> [Problem to solve] Your response should be the lines from the one holding "Task: Click the Game #: 58 text" to the last line of the data below, copied exactly and with no additions.

--- Provided entries Enclosed Below ---

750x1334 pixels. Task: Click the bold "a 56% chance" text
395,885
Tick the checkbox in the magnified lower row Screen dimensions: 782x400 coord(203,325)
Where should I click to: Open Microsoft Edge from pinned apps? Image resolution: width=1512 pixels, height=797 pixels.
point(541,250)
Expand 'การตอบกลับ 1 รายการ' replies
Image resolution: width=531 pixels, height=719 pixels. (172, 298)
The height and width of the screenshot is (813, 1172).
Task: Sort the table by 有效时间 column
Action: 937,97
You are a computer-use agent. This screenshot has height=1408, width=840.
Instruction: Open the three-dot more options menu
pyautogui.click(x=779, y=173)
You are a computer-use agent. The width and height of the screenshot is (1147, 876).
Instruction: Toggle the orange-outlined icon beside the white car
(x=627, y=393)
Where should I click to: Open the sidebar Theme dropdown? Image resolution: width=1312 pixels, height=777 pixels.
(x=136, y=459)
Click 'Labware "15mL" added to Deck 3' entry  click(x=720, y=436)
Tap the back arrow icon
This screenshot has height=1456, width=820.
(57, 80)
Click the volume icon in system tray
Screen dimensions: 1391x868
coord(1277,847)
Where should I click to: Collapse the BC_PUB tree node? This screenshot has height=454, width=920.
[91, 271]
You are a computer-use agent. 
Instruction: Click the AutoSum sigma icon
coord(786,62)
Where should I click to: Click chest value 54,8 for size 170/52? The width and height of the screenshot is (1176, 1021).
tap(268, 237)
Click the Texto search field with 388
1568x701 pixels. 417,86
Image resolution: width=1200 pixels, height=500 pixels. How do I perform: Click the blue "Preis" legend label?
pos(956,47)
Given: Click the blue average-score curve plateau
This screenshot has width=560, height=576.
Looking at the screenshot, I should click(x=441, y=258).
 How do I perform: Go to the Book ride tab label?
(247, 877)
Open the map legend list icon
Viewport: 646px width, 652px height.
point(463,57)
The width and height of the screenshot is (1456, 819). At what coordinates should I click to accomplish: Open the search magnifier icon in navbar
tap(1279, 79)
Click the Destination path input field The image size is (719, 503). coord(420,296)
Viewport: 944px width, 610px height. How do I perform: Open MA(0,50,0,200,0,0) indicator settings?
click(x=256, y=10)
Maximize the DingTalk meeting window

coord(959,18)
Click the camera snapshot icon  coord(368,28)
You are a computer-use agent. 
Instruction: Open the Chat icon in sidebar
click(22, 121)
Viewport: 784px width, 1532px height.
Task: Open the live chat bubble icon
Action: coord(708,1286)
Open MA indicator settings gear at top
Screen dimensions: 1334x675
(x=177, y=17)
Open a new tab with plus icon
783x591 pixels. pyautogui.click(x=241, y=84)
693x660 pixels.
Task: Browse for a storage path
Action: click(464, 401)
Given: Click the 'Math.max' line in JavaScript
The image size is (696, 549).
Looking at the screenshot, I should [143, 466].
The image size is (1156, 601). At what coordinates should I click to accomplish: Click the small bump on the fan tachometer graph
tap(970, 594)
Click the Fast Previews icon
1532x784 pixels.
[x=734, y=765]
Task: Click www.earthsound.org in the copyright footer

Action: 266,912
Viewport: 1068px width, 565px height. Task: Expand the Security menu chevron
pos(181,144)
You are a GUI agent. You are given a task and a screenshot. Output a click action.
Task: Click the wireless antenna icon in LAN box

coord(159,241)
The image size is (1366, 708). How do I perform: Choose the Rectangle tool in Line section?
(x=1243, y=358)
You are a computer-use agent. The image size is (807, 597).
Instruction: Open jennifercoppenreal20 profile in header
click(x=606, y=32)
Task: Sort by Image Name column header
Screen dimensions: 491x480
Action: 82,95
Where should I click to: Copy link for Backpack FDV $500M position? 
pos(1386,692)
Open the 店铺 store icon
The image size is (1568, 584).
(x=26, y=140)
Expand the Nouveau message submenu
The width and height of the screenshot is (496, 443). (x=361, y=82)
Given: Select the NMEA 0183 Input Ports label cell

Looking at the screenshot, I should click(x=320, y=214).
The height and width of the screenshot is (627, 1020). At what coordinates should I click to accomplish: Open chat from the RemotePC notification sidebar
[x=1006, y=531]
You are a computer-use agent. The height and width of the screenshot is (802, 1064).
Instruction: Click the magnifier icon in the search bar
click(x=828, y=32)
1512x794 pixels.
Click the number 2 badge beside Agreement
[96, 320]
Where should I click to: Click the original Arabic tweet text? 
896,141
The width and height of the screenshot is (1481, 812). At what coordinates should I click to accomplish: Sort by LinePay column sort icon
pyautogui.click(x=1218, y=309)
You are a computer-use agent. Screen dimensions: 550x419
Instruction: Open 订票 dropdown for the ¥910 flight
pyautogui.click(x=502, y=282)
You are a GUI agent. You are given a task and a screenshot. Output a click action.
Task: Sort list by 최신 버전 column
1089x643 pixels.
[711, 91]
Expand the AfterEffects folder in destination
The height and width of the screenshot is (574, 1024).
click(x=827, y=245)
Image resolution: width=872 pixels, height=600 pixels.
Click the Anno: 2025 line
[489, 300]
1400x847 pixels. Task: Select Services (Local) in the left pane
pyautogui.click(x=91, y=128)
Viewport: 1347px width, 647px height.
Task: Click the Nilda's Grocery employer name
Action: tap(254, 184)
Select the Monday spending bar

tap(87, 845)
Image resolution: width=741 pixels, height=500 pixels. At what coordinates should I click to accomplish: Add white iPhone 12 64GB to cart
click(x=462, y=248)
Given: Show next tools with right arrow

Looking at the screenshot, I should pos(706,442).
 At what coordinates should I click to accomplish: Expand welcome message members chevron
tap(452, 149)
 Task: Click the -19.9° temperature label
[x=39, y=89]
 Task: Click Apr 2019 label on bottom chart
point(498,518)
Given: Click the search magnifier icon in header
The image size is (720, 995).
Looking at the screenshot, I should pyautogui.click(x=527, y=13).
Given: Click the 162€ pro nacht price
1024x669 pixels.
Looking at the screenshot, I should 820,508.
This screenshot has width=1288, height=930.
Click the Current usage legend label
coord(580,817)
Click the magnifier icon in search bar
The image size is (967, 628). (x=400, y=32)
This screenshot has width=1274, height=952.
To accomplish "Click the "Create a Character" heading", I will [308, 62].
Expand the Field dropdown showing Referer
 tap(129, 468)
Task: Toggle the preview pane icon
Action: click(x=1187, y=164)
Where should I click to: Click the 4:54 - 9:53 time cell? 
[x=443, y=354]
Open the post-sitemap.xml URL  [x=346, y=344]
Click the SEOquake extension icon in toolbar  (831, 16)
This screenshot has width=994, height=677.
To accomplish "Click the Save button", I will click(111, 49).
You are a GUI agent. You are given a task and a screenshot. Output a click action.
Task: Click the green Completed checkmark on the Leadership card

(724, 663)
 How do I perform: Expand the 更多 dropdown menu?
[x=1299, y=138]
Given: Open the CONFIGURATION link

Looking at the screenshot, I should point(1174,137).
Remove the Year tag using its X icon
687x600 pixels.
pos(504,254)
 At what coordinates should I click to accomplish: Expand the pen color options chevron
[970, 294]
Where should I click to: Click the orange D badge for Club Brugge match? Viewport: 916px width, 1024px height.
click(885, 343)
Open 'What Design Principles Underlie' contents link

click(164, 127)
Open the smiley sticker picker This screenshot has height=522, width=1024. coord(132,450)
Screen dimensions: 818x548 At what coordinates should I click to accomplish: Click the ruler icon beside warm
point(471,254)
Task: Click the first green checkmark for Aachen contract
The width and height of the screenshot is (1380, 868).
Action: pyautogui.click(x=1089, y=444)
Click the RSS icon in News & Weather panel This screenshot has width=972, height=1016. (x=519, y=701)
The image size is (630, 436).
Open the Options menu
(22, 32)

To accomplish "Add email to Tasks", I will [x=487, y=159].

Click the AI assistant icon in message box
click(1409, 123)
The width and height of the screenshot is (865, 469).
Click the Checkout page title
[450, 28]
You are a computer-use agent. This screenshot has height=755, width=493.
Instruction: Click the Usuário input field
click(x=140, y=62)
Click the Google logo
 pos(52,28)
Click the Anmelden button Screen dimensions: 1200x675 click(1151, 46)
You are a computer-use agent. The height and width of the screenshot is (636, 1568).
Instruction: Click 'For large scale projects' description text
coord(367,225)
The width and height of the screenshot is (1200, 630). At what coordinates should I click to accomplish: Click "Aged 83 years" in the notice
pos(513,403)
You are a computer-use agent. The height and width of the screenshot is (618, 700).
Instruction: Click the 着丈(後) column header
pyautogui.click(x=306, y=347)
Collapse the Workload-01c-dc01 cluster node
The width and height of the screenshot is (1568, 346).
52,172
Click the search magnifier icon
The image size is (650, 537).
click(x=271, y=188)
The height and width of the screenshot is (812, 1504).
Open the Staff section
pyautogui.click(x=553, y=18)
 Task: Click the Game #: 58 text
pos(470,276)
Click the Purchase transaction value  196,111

--- End of Enclosed Provided entries ---

> [Response]
 Task: Click the Game #: 58 text
pos(470,276)
Click the Purchase transaction value  196,111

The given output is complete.